Records

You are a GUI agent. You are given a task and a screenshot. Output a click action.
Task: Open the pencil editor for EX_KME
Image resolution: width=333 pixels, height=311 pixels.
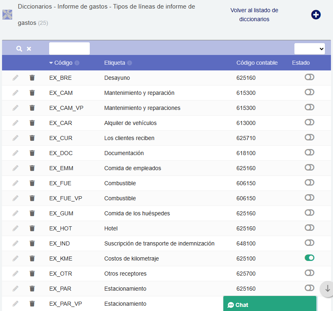click(15, 258)
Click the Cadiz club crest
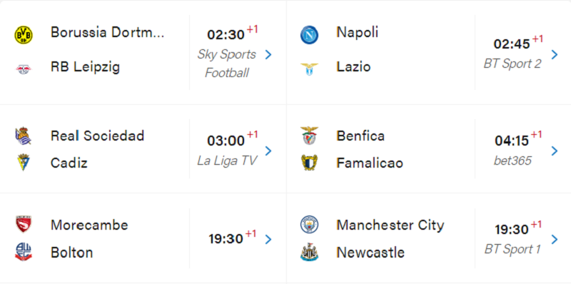571x284 pixels. coord(24,163)
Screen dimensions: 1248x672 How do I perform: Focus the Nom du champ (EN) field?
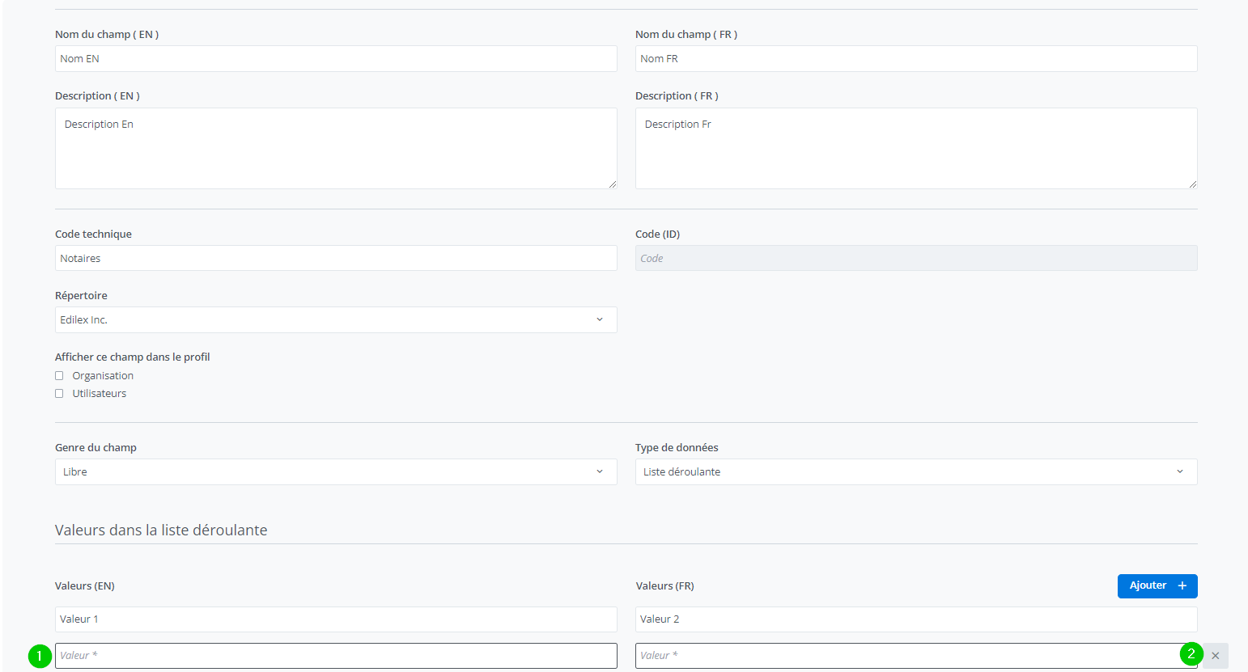click(335, 58)
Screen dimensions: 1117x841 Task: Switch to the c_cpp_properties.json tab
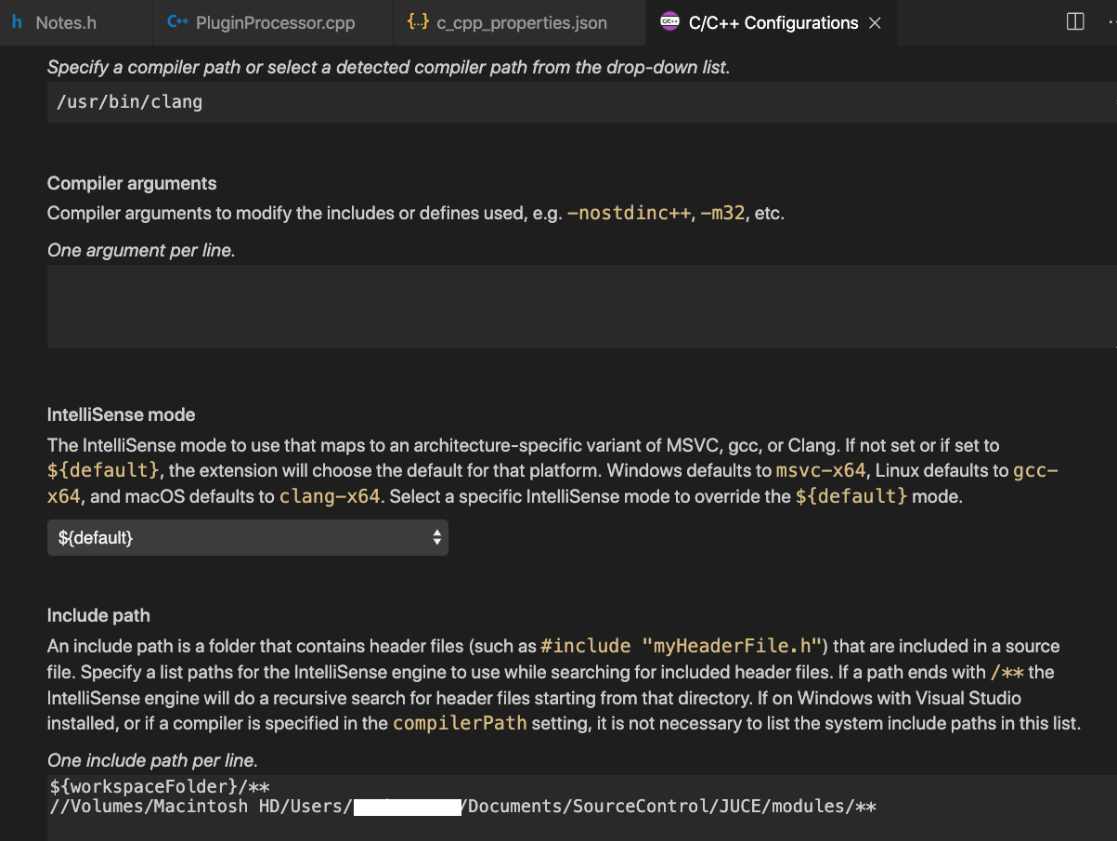point(522,23)
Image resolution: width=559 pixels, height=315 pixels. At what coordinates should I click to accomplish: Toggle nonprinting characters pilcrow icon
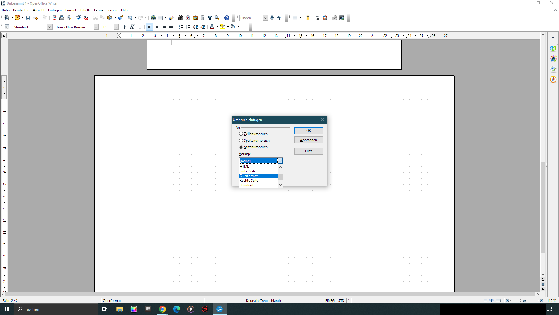click(x=210, y=18)
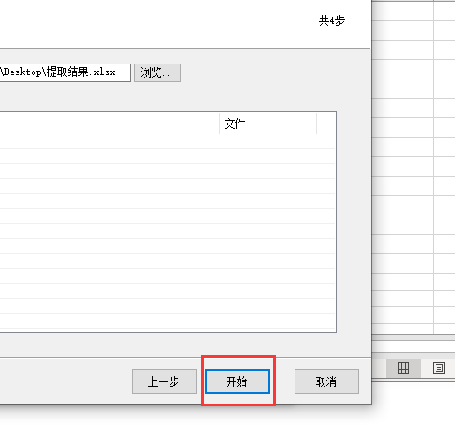The width and height of the screenshot is (455, 438).
Task: Click the unlabeled column header left of 文件
Action: pyautogui.click(x=109, y=124)
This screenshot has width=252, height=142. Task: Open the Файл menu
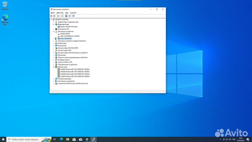coord(53,13)
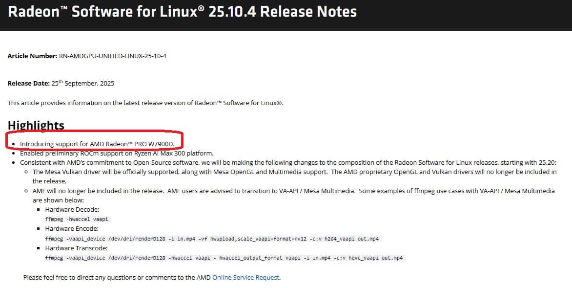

Problem details
Rewrite every row with "Image resolution" changed to "Screenshot size", leaving all other wording as it is, and omit the pictures.

Written answer
You are a GUI agent. You are given a task and a screenshot. Output a click action.
Task: Open the pencil editor for EX_KME
Screenshot size: width=333 pixels, height=311 pixels.
click(15, 258)
Click the Cadiz club crest
571x284 pixels. coord(24,163)
Screen dimensions: 1248x672 How do I perform: Focus the Nom du champ (EN) field?
click(335, 58)
Screen dimensions: 1117x841 Task: Switch to the c_cpp_properties.json tab
point(522,23)
Screenshot size: width=559 pixels, height=315 pixels. At what coordinates should I click to accomplish: Toggle nonprinting characters pilcrow icon
click(x=210, y=18)
The width and height of the screenshot is (455, 438).
Task: Click the unlabeled column header left of 文件
Action: pyautogui.click(x=109, y=124)
This screenshot has width=252, height=142. Task: Open the Файл menu
coord(53,13)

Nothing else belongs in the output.